As more companies bring AI chips in-house, including Meta/Google/Amazon/Microsoft and now reportedly OpenAI, is $NVDA approaching its peak? https://www.reuters.com/technology/chatgpt-owner-openai-is-exploring-making-its-own-ai-chips-sources-2023-10-06/
- OpenAI makes really good AI progress. - OpenAI sells AI as a Solution - Companies don’t trust OpenAI security - open source community builds similar AI - Companies adopt open source models and have in-house solutions. - OpenAI doesn’t use NVDA hardware - Companies don’t have their own hardware - NVDA offers low cost hardware as a service - NVDA 🚀 🌕
There wont be similar AI solution like GPT, bert etc because it takes fuck ton of money for data and resources to train these gigantic models. We will be at mercy of big corporations like google, microsoft etc to open-source their AI solution for a long time.
2022 called, it wants jailchimp back.
There has been literally fifty startups, Microsoft, Amazon, and Google tried to do the same thing the last 7 years or so. And the big CSPs and everyone else are still using nvidia GPUs. Maybe OpenAI AGI could design an accelerators that can beat Nvidia GPUs. Too bad OpenAI still needs nvidia to reach AGI 🤣
😱😱😱😰😰😰
What does everyone think of the chips/systems being offered by smaller outfits like Cerebras and Groq?
Literally the entire country of China backed by infinite money or places like fucking INTEL cannot make silicon that come close to 1% of what nvidia does. Why this is? I dunno but i wouldn’t be worried
Lol they are gonna fail like everyone else
Taping out new silicon that is competitive with whatever succeeds the H100 is a 5-7 year project that requires a huge amount of capital and people. New architecture will require new compilers, toolchains, etc. It's not impossible, but it's a big lift.
Making AI chips ain't a walk in the park. Meta and Google tried.

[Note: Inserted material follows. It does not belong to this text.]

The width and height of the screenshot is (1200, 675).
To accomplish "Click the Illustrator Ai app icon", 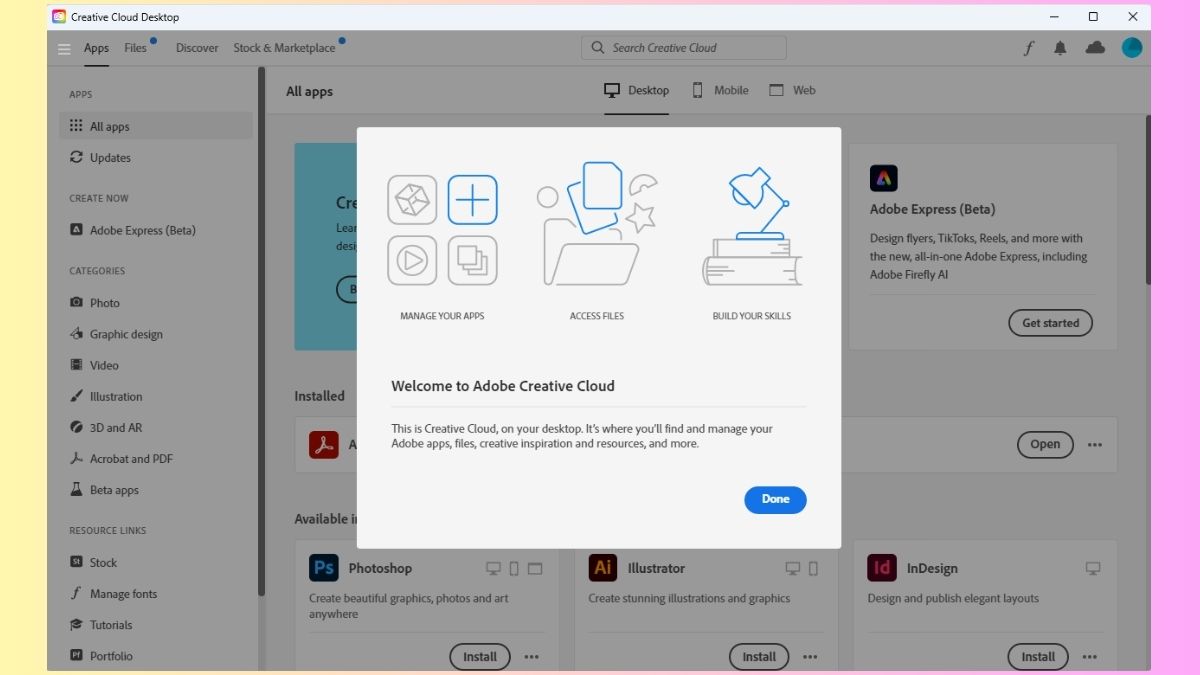I will click(602, 567).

Meta for VR is still with Qualcomm, Google's TPU still needs a big update. Microsoft is also making their AI chips but still all of them take from Nvidia and maybe a small percentage later from amd, dmatrix, cerebras, tenstorrent etc. Sw people don't realise this because they are paid better than hardware engineers, hardware engineering is very difficult and very much experience and specific skill dependent. It's not like a similar DSA, system design concepts for most of the roles (I'm not undermining software skills, just wanted to mention it's not general.) Example an avid ASIC engineer can't be considered with same level for an FPGA role. GPU and CPU engineering needs a very different skillset. All tools , language and debug methodology is different. Hence for all software companies it will take a long long time to establish as a premier hardware company.
https://techround.co.uk/news/openai-considers-own-ai-chips-amidst-shortages/ Maybe sambanova 🤔🤔🤔???
No. All is good. Don’t worry 👍
Hey amazon, how do learn these things? Any references
@Badbarbi3 what org are you in? This sounds like exactly what I’m trying to switch into (distributed dl). Is it Annapurna?